┌─ Document extract

That is a sordid tragedy in itself where we have witnessed the barbarians enter our gates and loot and plunder, kill and rape the innocents in our community much to the chagrin of all Tamil people as well as the international community. There is now talk of intervention, mediation and arbitration. Alas! All this seams a little late. We do not know and we cannot predict the future. Tamil nationalism has come to stay and has appeared on the scene as a reactivated and burgeoning force. The scars of the horrendous war that the Sinhala Buddhist State has waged against us will remain a festering sore.

Before I interpret to you the events of 1947 to 1997, there are two burning questions to which try to find answers. Firstly, is the continuing Sinhala-Tamil conflict a failure of political will on the part of the Sinhala politicalised class to implement the solemn undertakings of their leaderships? Secondly, were we witnesses to the ugly face of Sinhala nationalism? In other words, a surge to political hegemonism by the Sinhala political elite who had suddenly been blessed with the bonanza of sovereign independence with no checks or balances attached to the conditions of the transfer of power by Britain in 1948?

To the first question, it is now almost universally admitted that the Sinhala politicalised class sought an explanation to the woes and grievances of their less fortunate countrymen. In this way, this class hoped to avoid the wrath of the barbarians by pointing to a scapegoat ready at hand, namely, the Tamils. The Citizenship Acts were surrender by the low country degenerates to upcountry upstarts. Thus the Sinhala Only Act of 1956 was designed to give hope to ascendant unemployable GCE - O’ level Sinhala candidates and unemployed graduates.

On the second question of the surge to political hegemonism, through this is an accurate assessment, there were many more sophisticated ways of giving expression to it than by the naked use of force by the Sinhala state. For example, the Citzenship Acts of 1948 and 1949 relating to the disfranchisement of Indian plantation workers could have been more humanely enforced than erasing one half and more of their numbers from the electoral register. It is very unfortunate that Britain chose this path as the easy way out by granting unconditional independence. Now 50 years after independence, the conscience of Britain’s political elite seeks to find an acceptable political solution through the good offices of Dr.Liam Fox and Mr.Malcom Rifkind. Their endeavors given context, I daresay, have little chance of gaining acceptance.

└─
┌─ Given material

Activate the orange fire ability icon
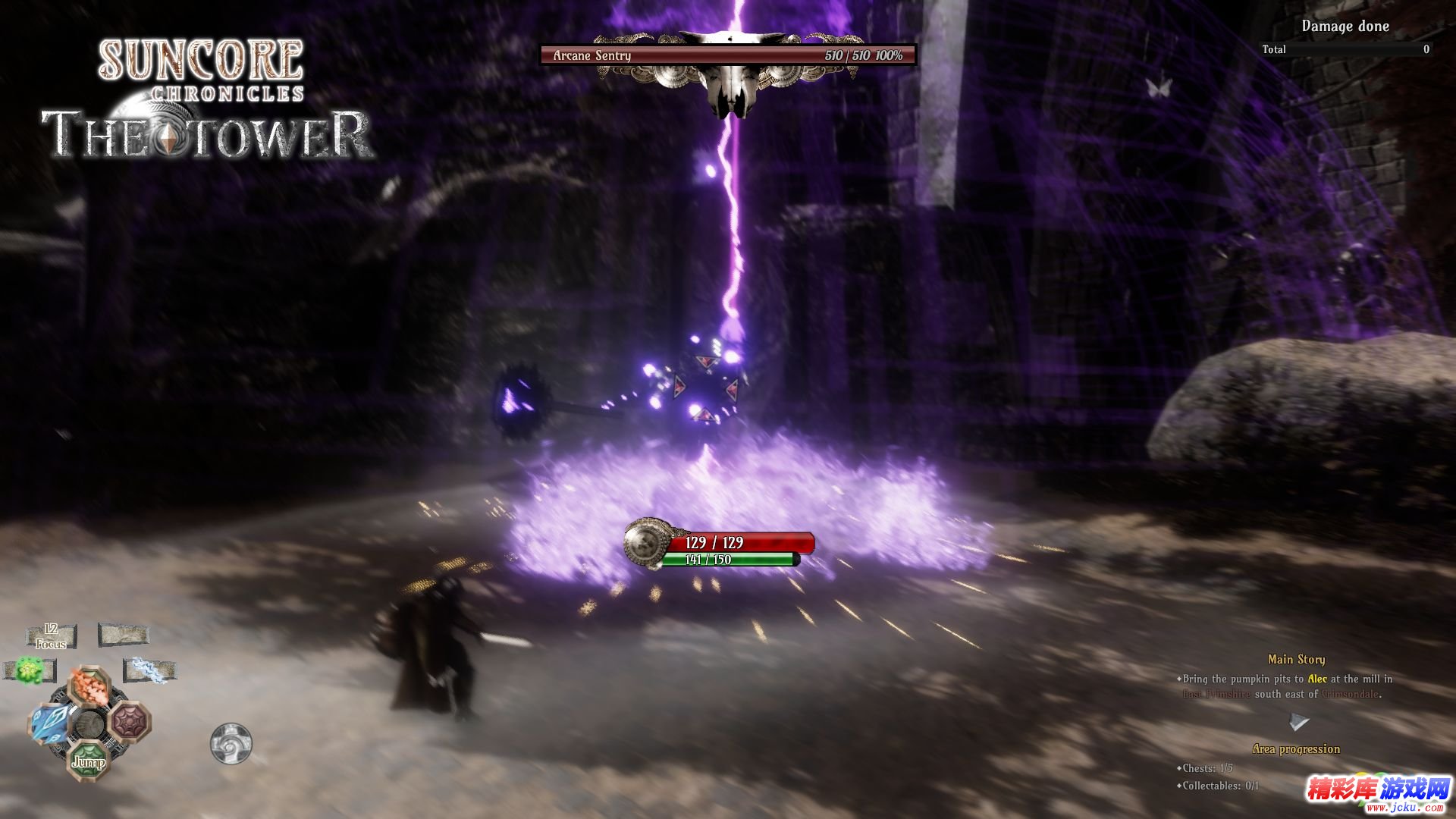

└─

◆ **What is asked**:
**1)** From the passage on the Sinhala-Tamil conflict, reproduce the text from "That is a sordid" up to and including "a festering sore.", swapping "festering sore" for "open wound".
**2)** In the passage on the Sinhala-Tamil conflict, the Citizenship Acts concerning the disfranchisement of Indian plantation workers are dated to which two years?

◆ **Outputs**:
**1)**
That is a sordid tragedy in itself where we have witnessed the barbarians enter our gates and loot and plunder, kill and rape the innocents in our community much to the chagrin of all Tamil people as well as the international community. There is now talk of intervention, mediation and arbitration. Alas! All this seams a little late. We do not know and we cannot predict the future. Tamil nationalism has come to stay and has appeared on the scene as a reactivated and burgeoning force. The scars of the horrendous war that the Sinhala Buddhist State has waged against us will remain a open wound.

**2)** 1948 and 1949.